Alan Bradley / Agatha Christie Comparison
by Judy-Lee Jensen, Library Assistant
Alan Bradley and Agatha Christie have more in common than murder in the English Countryside. With both authors, among scenes of bucolic gardens, herbaceous borders, and aristocratic landholdings, the reality of murder provides a grisly reminder that death can intrude harshly with a body in a cucumber patch (The Sweetness at the Bottom of the Pie) or on the library hearthrug (The Body in the Library). Agatha Christie's Miss Marple and Alan Bradley's Flavia de Luce may be at opposite ends of the age spectrum, but both have an uncanny knack for solving crime with razor sharp female intuition, uncanny native intelligence, and unswerving belief in British resourcefulness. Miss Marple has a unique and massive knowlege of common garden insecticides and poisons which has served her well in crime solving and Flavia's knowledge of chemistry specializing in the use of poisons, gives her a depth of understanding that a university don might envy.
Both characters have a somewhat bipolar relationship with their local constabulary. Both Inspector Hewett with Flavia and Sir Henry Clithering with Miss Marple have come to have a grudging but healthy respect for these female protagonists with their uncanny ability to solve crime.

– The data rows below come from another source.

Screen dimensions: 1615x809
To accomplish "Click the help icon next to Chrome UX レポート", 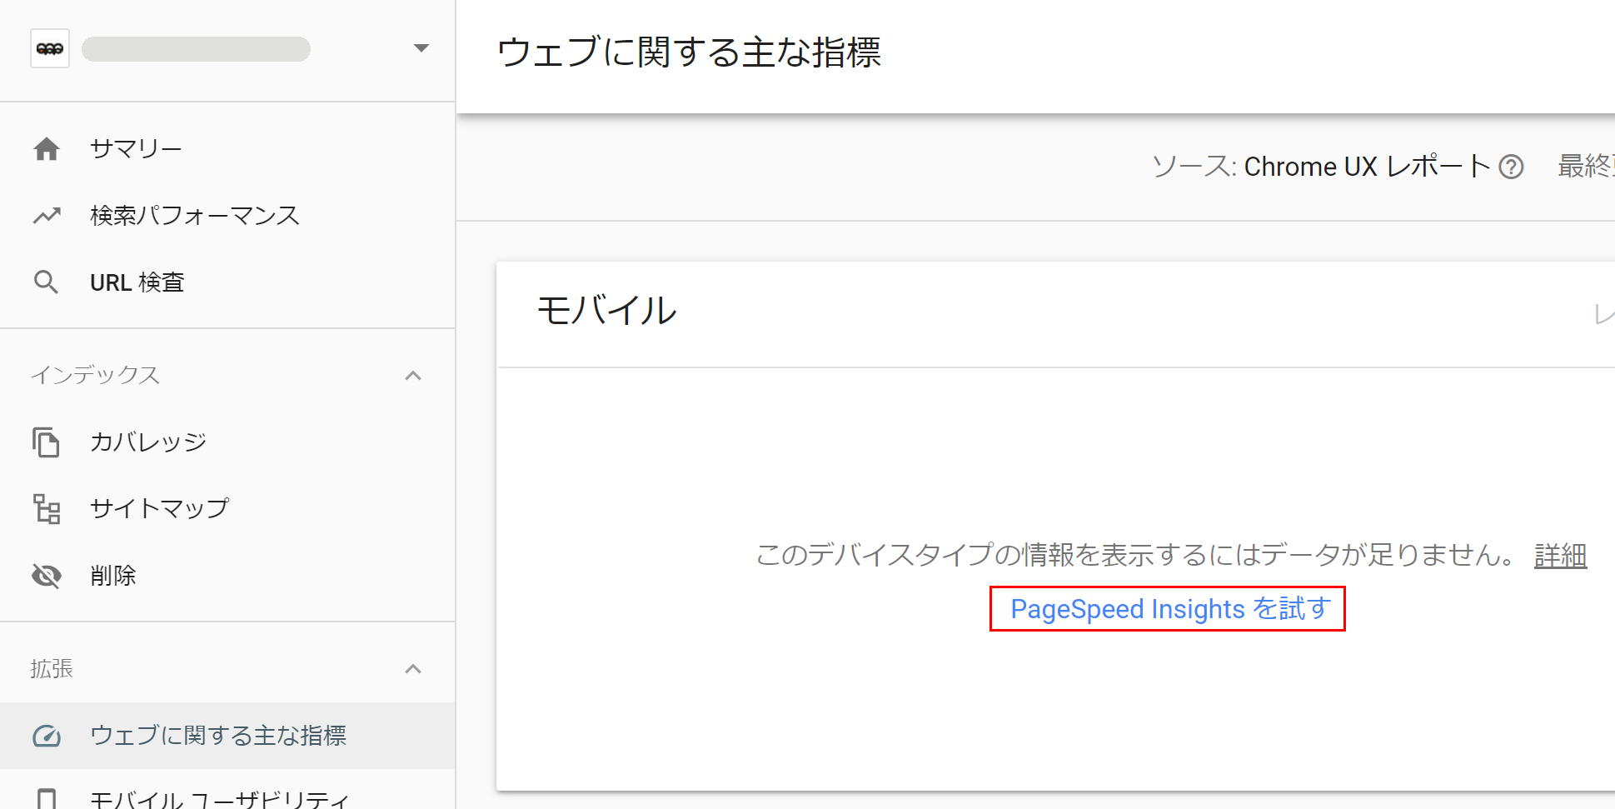I will 1511,167.
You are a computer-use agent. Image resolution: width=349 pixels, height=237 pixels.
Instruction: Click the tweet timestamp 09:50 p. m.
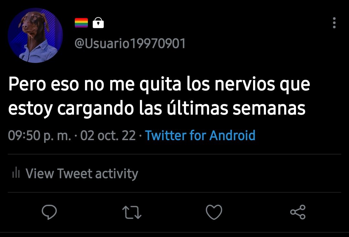coord(40,135)
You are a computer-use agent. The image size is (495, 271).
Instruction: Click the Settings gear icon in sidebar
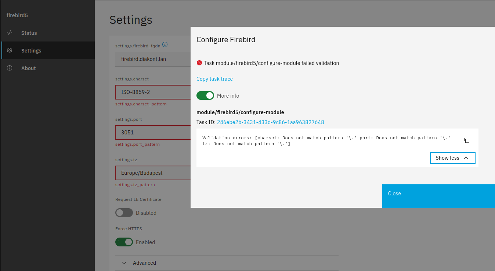pyautogui.click(x=10, y=50)
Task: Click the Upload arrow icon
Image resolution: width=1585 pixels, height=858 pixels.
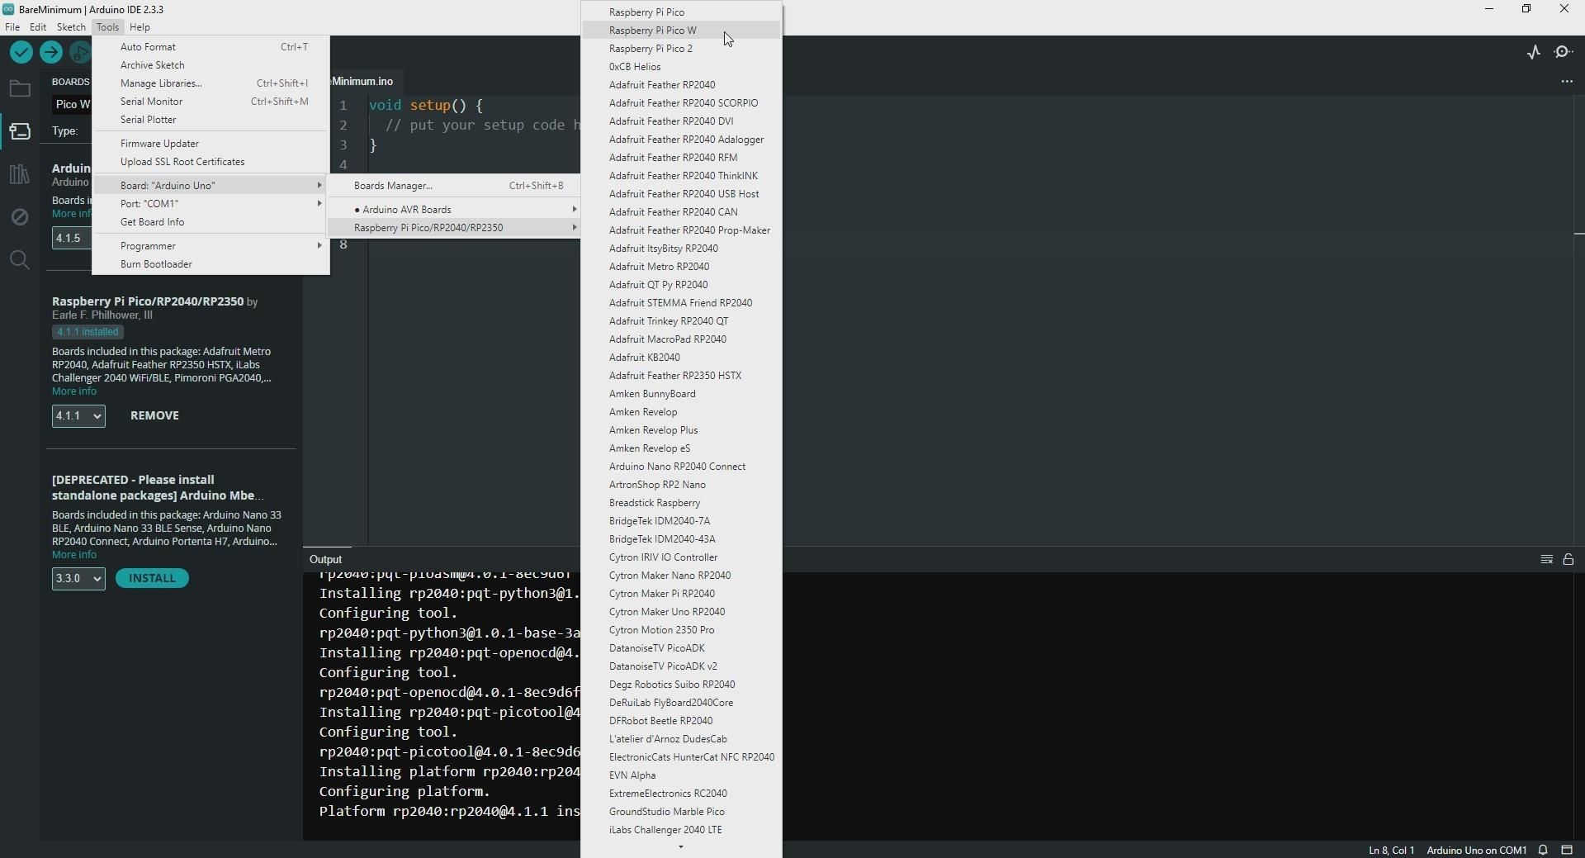Action: [51, 52]
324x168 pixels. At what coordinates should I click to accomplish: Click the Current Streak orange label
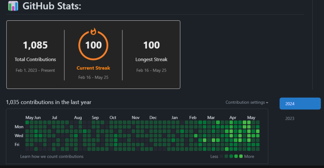(x=93, y=68)
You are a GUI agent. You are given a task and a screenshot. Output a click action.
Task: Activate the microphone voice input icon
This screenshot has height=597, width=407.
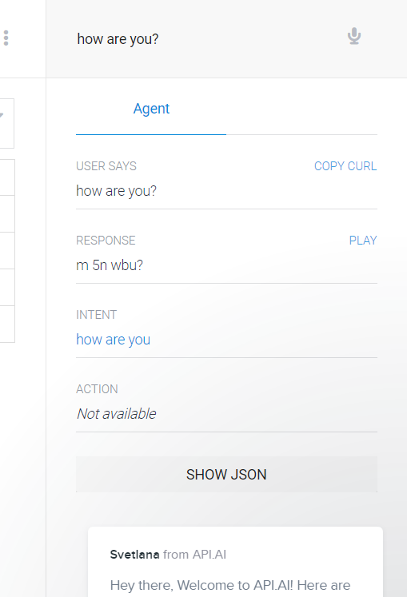[354, 36]
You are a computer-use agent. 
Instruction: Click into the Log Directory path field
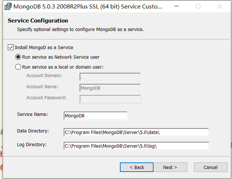[x=136, y=146]
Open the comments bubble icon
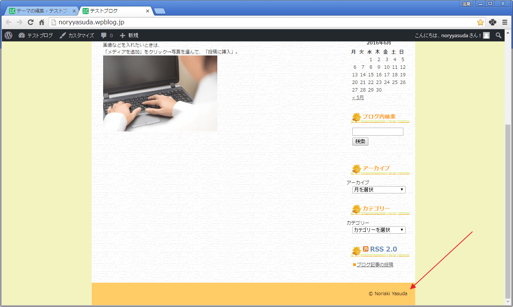The image size is (513, 307). pos(104,35)
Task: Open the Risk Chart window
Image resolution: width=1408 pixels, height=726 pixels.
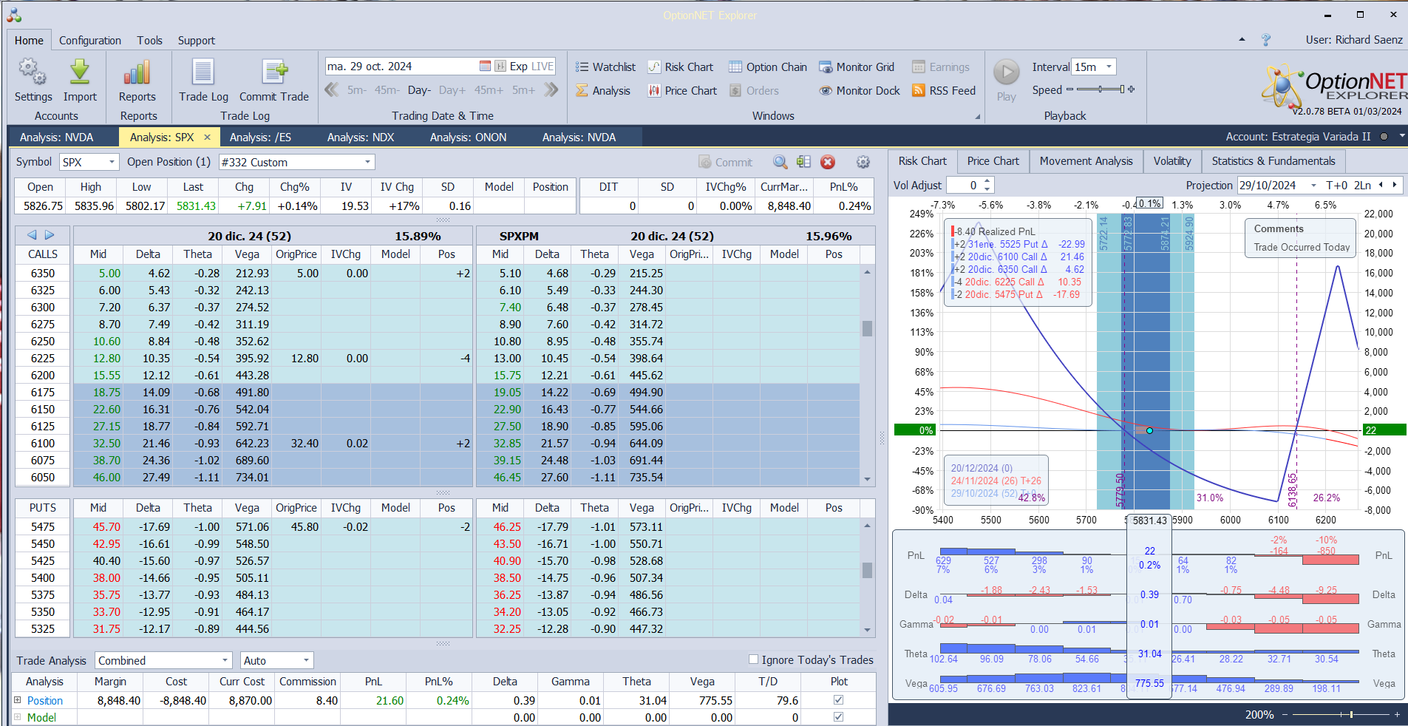Action: coord(681,67)
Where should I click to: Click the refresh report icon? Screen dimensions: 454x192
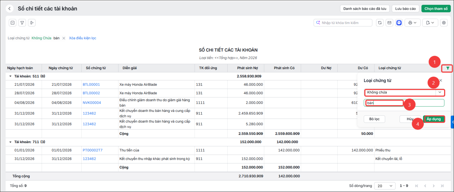[380, 23]
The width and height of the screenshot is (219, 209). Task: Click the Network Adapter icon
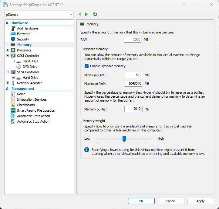tap(13, 83)
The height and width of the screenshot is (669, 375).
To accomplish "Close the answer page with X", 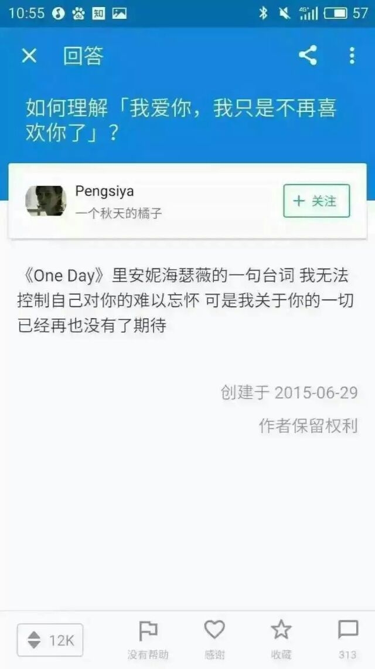I will [x=29, y=56].
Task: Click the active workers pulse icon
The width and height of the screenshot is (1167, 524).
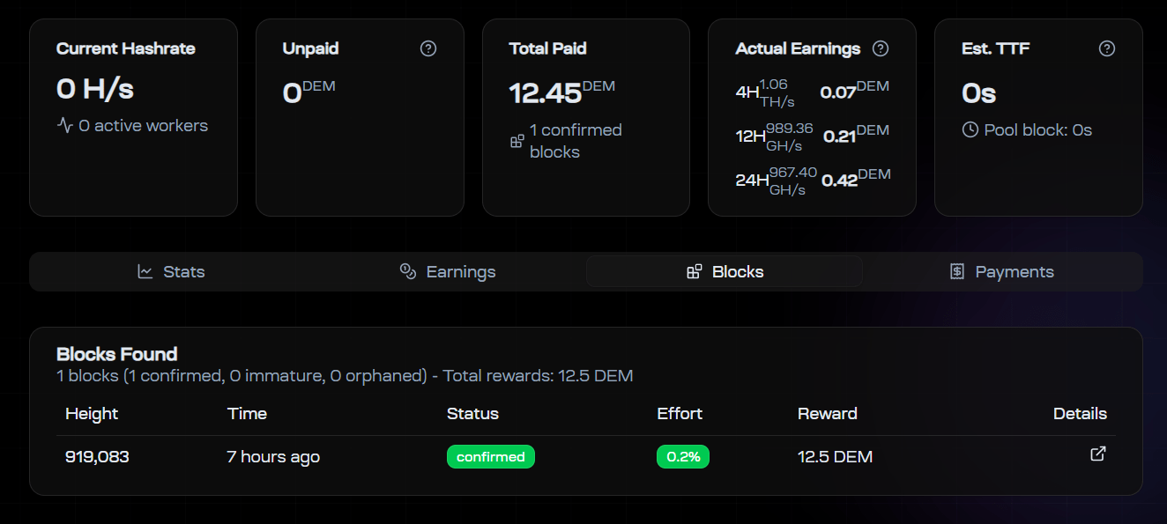Action: [65, 126]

Sir Henry often said of Miss Marple that she had a mind like a kitchen sink under the cloak of Victorian respectability and Inspector Hewett is quietly flabbergasted with Flavia's ubiquitous presence at key points in his investigation with pertinent information to help solve the crime.
It is interesting that while Flavia and Jane Marple both love the men in their lives; Miss Marple her nephew Raymond, and with Flavia her father, they outwardly give respect and let them be the authority figures, while quietly working behind the scenes to "save them from themselves" as it were. Alan Bradley and Agatha Christie believe innately in British male stoicism but seem to rely on females to actually get the down and dirty details that will eventually solve the crime at hand. Flavia and Miss Marple are able to connect trivial village happenings and characters and accurately deduce how they weave into the pattern of the crime. They both love their family retainers, Flavia her father's factotum Dogger and Miss Marple her various maids she has nurtured over the years, but both have some regard for class distinctions, and a subtle but palpable regard for the superiority of the British Aristocracy. Both have an abhorrence for physical affection, (Please, we're British) yet still waters run deep, and their love is demonstrated by their take action philosophy with regard to solving crime.
Alan Bradley and Agatha Christie are true examples of why the classic British murder mystery has set the gold standard for the genre.
2 comments:
wonderfully said, Judy-Lee!
This is well-written and interesting. I've dabbled a bit with Miss Marple but have yet to become acquainted with Flavia. I can see now that it is time I did.